Friday HighlightJun 21 2019

Tips for putting customers at the forefront of marketing

Search sponsored by
Tips for putting customers at the forefront of marketing
ByMark Pearson

At a recent event, delegates were asked how often they undertook customer insight initiatives, whether for new proposition development, customer satisfaction tracking or market trends.

A shocking theme came to light that most had not done any research in more than a year.

If customers are at the heart of your business, then the research team are surely pivotal.

This is particularly the case when it comes to driving and advising the business on customer experience, identifying customer needs, informing new product development, segmentation and understanding consumer behaviour.

A customer-focused approach leads to higher retention and cross sales opportunities - and is something which is tricky for your competitors to replicate.

Too often, money is spent on focus groups and surveys but little action is generated.

A proactive insights team, rather than one that operates as a support service to your business, will drive change and keep it customer centric and innovative. Businesses that have the insights team front and centre deliver value propositions that foster repeat business.

Successful businesses are built on a robust foundation of data (customer, product use, research and contextual), to drive superior decisions, experiences and propositions.  

What are the pitfalls?

Business issues: Not understanding your customers’ needs leads to a lack of loyalty, extended time to resolve complaints and dissatisfaction, as well as high marketing costs to acquire new customers.

(RECORDS SHOWN):
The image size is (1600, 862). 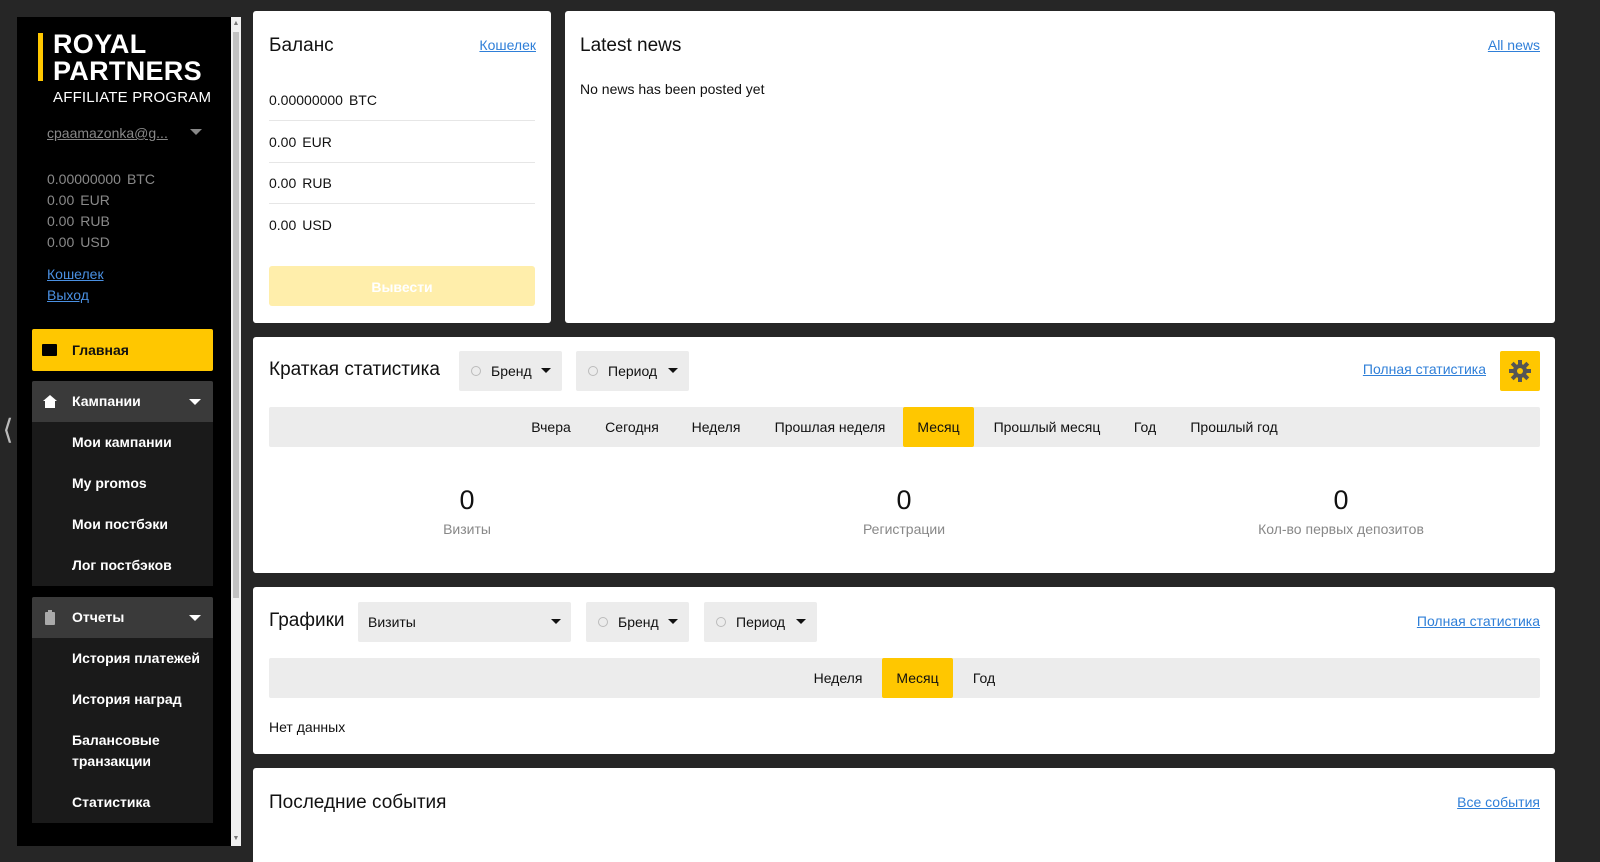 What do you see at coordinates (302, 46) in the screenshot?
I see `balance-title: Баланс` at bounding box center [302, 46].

...

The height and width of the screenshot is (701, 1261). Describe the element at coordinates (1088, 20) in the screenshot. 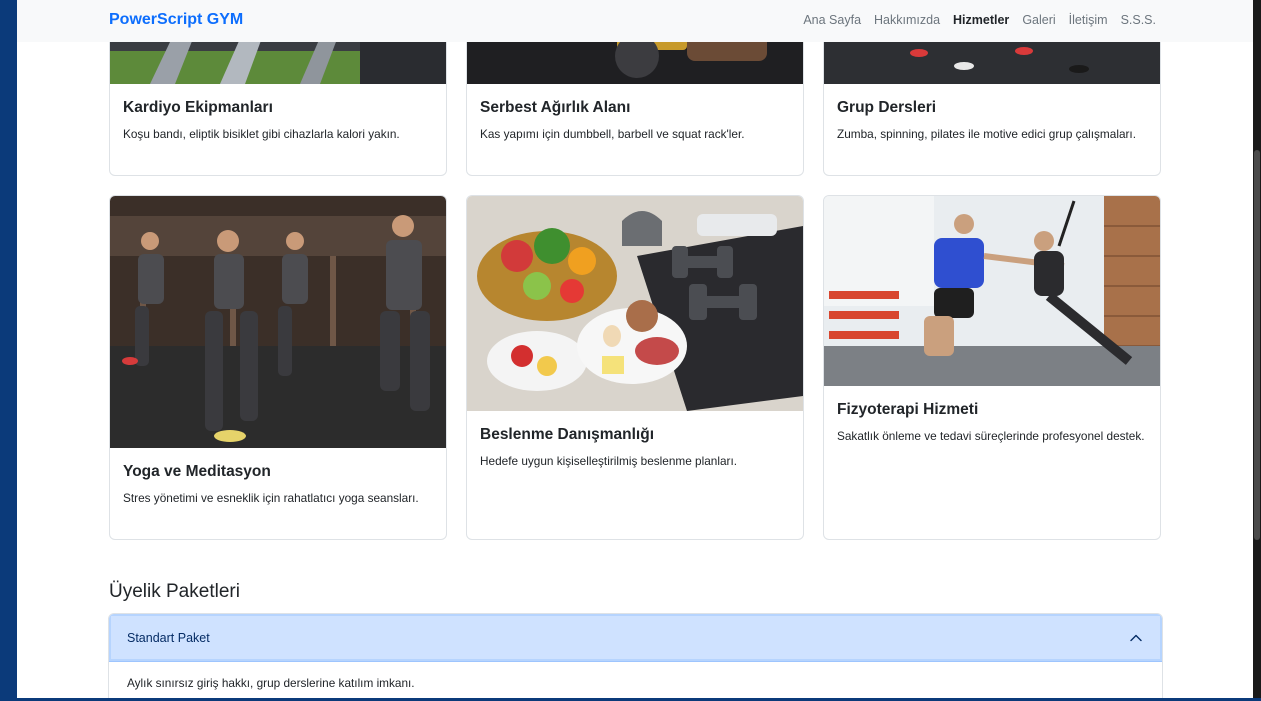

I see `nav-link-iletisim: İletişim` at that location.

---

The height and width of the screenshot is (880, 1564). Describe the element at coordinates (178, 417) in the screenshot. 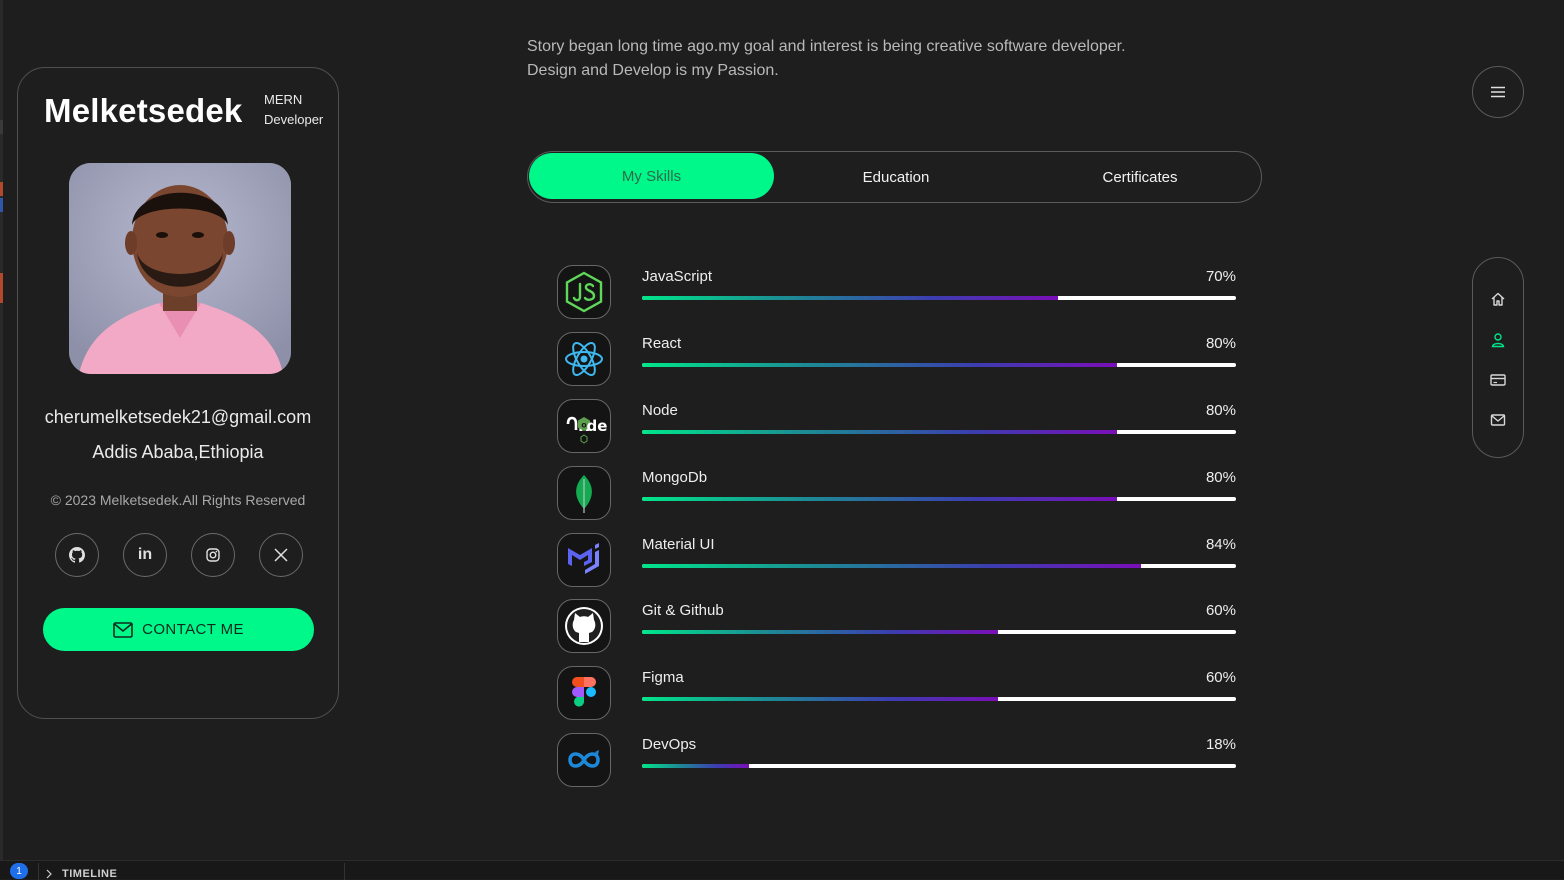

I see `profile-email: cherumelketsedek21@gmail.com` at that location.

(WHAT YOU WILL DO):
[A] Answer these questions using the article on putting customers at the forefront of marketing:
(i) How long had most delegates at the event gone without doing any research?
(ii) According to the article, what two things does a customer-focused approach lead to?
(iii) In the pitfalls section, what four outcomes are linked to not understanding customers' needs?
[B] Pick up the article on putting customers at the forefront of marketing right after its last sentence and keep writing.

(ANSWERS TO THIS EXERCISE):
[A]
(i) More than a year.
(ii) Higher retention and cross sales opportunities.
(iii) A lack of loyalty, extended time to resolve complaints, dissatisfaction, and high marketing costs to acquire new customers.

[B]
Flawed decision making: Propositions designed internally but never tested. The “we know best syndrome” invariably leads to creating a product or service that fails to connect,and costs time and money.

Actionable insight: Insight is about a proactive approach to understanding your markets and customers. Too often, money is spent on focus groups and surveys but little action is generated, or research ignored if it does not give the desired answer.

Some real examples of insights:

● A customer scoring nine or 10 in satisfaction is three times more likely to return. A customer scoring eight, however, behaves very differently and is significantly less likely to buy again.

● Where more time was spent coaching service teams who, in turn, spent more time talking to customers, there was an uplift in sales of more than 25 per cent when customer feedback was played back to the team daily.

● Customers wanting a transparent cash Isa with a clear rate, loyalty bonus and easy one-click transfer application to an investment Isa resulted in rapid uptake of the product in a very commoditised market, with over 2,000 accounts opened in a matter of days.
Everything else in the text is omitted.